Deniz Feneri programının sembol sunucusu Uğur Arslan ile 4 Kanal 7 yöneticisi İstanbul’da gözaltına alınıp Ankara’ya götürüldü.
Almanya’daki Deniz Feneri e.V. Derneği’ne yardım toplamak için yapılan programların sembol sunucusu Uğur Arslan ile Kanal 7 yöneticilerinin de aralarında bulunduğu 5 kişi, Türkiye’deki Deniz Feneri soruşturması kapsamında gözaltına alındı. Tatilde olan ve hakkında yakalama kararı olan zanlı Mustafa Bölükbaşı savcılığa teslim oldu. 4 zanlı ile birlikte uçakla Ankara’ya getirilen ve bir dönem Türkiye’deki Deniz Feneri Derneği’nin başkanlığını da yapan Arslan’ın, yardım toplamak için hazırlanan ve hem Almanya hem Türkiye’deki Kanal 7’de yayınlanan programların sunuculuklarını yaparak suç örgütüne yardım ettiği, Almanya’dan toplanan paraların kuryeliğini yaptığı öne sürüldü.
Kanal 7 Mali İşler Koordinatörü Harun Kapıyoldaş’ın da Almanya’daki dernekten 4 teslimatta aldığı 350 bin euro’yu Türkiye’ye getirdiği iddia edildi.
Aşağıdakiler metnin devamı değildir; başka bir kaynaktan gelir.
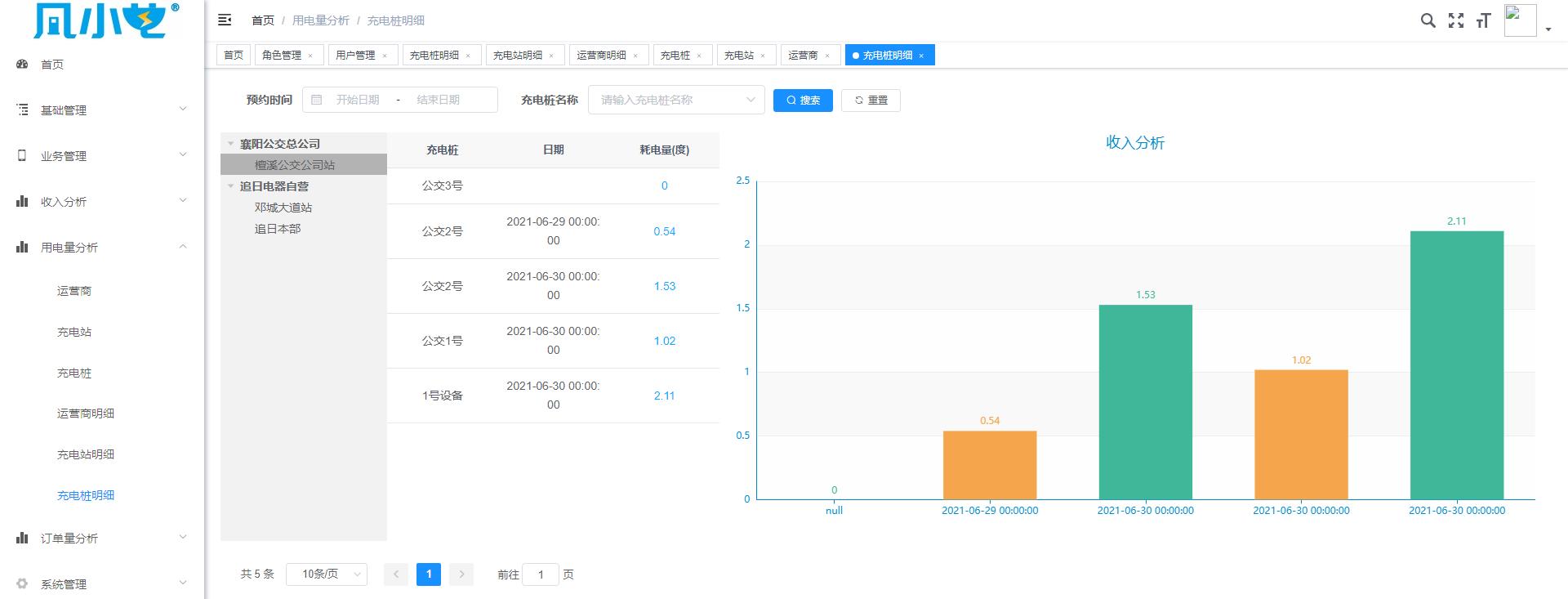Toggle fullscreen mode icon
The image size is (1568, 599).
[1456, 20]

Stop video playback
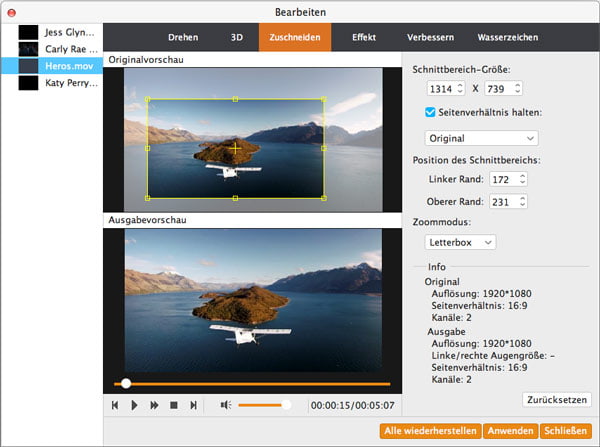tap(173, 405)
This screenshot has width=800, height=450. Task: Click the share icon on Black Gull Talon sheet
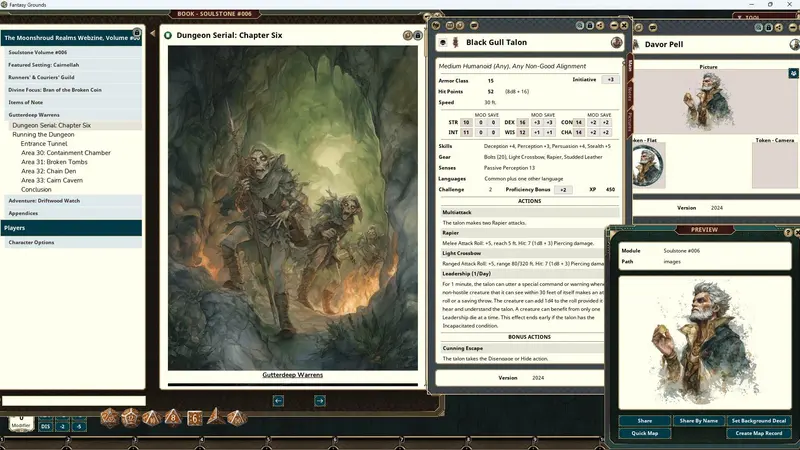pyautogui.click(x=599, y=26)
ilk iki dalgada, eski RTÜK Başkanı Zahid Akman, Kanal 7 Yönetim Kurulu Başkanı Zekeriya Karaman, Kanal 7 Yönetim Kurulu üyesi İsmail Karahan, Kanal 7 Genel Yayın Yönetmeni Mustafa Çelik ile derneğe yapılan bağış paralarının toplandığı Ali Solak tutuklanmıştı. Üçüncü dalgada İstanbul’da önceden belirlenen adreslere baskın yapıldı. Kanal 7 Planlama ve Teknik Daire Başkanı Muzaffer Şafak, Kanal 7 muhasebe görevlisi Mustafa Bölükbaşı ile Beyaz Holding yetkilisi Ayşenur Sezgin İstanbul’da gözaltına alındı.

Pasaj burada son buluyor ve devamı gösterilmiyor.